**INSTRUCTION**
Copy the lines of data below word for word, from the line with "The image size is (1280, 720)." up to and including the line with "(1250, 21).".

★ ★ ★ ★ ★

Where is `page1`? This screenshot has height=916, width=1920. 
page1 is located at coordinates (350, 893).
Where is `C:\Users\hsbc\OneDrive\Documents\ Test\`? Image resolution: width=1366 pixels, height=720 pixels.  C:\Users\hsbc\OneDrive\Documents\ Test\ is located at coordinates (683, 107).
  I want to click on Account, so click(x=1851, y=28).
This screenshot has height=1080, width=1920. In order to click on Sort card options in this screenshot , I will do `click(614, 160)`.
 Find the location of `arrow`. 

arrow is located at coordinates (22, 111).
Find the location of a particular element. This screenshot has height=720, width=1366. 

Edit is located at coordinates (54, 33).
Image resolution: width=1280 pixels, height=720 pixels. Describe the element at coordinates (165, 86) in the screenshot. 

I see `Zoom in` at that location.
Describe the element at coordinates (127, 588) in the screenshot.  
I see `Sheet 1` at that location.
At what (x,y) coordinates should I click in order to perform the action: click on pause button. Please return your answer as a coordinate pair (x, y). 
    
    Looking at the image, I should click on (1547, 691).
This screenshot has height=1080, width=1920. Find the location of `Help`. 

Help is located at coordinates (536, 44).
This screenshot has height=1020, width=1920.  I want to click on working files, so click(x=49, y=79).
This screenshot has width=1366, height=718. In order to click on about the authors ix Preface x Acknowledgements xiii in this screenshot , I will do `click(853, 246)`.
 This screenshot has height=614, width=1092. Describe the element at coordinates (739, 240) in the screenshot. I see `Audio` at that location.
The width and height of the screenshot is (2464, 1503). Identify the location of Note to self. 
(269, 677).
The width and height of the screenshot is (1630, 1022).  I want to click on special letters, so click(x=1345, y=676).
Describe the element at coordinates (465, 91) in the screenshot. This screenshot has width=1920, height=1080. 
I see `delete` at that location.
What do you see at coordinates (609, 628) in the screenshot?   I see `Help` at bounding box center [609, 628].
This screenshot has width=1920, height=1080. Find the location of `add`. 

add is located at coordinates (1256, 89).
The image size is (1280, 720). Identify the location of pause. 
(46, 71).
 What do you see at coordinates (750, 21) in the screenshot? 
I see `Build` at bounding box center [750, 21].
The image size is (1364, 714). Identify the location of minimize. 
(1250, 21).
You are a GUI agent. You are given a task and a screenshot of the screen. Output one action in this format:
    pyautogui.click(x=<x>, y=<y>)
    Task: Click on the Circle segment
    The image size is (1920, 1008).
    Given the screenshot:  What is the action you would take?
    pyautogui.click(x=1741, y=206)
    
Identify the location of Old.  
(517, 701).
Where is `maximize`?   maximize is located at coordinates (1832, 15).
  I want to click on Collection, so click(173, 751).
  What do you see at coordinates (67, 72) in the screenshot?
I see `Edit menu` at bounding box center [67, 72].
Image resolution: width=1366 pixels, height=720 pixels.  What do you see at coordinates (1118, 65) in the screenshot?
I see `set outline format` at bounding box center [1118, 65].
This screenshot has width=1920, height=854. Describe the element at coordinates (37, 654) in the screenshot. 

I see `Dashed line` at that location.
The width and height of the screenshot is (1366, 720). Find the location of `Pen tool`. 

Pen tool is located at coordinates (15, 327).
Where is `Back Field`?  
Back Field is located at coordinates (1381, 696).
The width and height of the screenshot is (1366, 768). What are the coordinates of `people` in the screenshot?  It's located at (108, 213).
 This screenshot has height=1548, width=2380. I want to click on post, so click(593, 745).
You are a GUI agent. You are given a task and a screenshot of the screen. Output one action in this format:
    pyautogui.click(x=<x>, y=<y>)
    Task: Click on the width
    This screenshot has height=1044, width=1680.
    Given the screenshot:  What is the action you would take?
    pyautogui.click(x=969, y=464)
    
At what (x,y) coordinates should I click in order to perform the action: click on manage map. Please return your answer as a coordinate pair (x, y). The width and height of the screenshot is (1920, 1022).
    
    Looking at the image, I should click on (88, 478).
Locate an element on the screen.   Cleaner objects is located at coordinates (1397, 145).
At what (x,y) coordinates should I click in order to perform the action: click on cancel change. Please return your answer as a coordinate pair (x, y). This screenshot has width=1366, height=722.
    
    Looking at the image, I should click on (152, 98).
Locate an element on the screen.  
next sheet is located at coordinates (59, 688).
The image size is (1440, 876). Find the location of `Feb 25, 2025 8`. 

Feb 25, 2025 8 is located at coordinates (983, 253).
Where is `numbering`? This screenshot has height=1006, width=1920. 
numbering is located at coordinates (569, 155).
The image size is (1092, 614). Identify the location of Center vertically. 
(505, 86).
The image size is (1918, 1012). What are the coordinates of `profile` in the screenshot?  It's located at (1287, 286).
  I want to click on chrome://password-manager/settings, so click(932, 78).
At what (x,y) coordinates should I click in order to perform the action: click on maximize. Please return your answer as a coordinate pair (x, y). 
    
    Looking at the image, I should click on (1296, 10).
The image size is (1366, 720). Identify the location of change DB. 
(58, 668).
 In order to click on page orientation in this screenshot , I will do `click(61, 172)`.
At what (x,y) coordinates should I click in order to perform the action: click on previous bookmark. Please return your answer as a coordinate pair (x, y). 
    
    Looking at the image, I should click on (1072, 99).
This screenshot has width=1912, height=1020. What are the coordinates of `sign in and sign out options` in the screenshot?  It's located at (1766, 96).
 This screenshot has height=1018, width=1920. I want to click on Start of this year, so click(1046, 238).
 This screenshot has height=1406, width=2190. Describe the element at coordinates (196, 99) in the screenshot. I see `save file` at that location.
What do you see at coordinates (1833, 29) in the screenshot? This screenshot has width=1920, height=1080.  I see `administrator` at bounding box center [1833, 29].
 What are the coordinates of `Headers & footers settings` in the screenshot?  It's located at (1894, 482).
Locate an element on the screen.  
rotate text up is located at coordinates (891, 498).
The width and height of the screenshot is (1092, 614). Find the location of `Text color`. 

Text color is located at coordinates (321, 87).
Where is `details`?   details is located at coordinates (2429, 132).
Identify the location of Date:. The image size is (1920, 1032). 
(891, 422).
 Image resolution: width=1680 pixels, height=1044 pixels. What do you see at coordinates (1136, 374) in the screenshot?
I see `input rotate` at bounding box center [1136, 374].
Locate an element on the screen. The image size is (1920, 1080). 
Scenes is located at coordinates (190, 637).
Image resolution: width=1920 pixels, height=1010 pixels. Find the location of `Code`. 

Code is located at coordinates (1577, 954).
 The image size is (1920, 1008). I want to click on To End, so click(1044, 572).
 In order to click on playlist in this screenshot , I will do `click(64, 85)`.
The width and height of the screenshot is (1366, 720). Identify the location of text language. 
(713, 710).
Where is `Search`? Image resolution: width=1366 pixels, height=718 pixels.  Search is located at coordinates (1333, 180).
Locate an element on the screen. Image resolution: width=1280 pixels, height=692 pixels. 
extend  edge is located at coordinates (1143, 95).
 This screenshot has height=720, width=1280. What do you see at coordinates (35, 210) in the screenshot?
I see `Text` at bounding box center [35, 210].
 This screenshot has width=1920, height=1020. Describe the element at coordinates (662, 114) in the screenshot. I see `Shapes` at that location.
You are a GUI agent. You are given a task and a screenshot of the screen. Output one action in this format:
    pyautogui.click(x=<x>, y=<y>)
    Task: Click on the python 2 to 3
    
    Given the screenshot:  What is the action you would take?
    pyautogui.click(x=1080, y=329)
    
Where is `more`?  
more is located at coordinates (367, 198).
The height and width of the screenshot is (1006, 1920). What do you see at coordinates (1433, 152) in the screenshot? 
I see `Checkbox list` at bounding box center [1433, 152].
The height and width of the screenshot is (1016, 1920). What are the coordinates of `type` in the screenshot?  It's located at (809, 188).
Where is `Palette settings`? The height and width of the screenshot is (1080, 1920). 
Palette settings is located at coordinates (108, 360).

★ ★ ★ ★ ★

**FINAL RESULT**
The image size is (1280, 720). Identify the location of pause. 
(46, 71).
 What do you see at coordinates (750, 21) in the screenshot? 
I see `Build` at bounding box center [750, 21].
The image size is (1364, 714). Identify the location of minimize. 
(1250, 21).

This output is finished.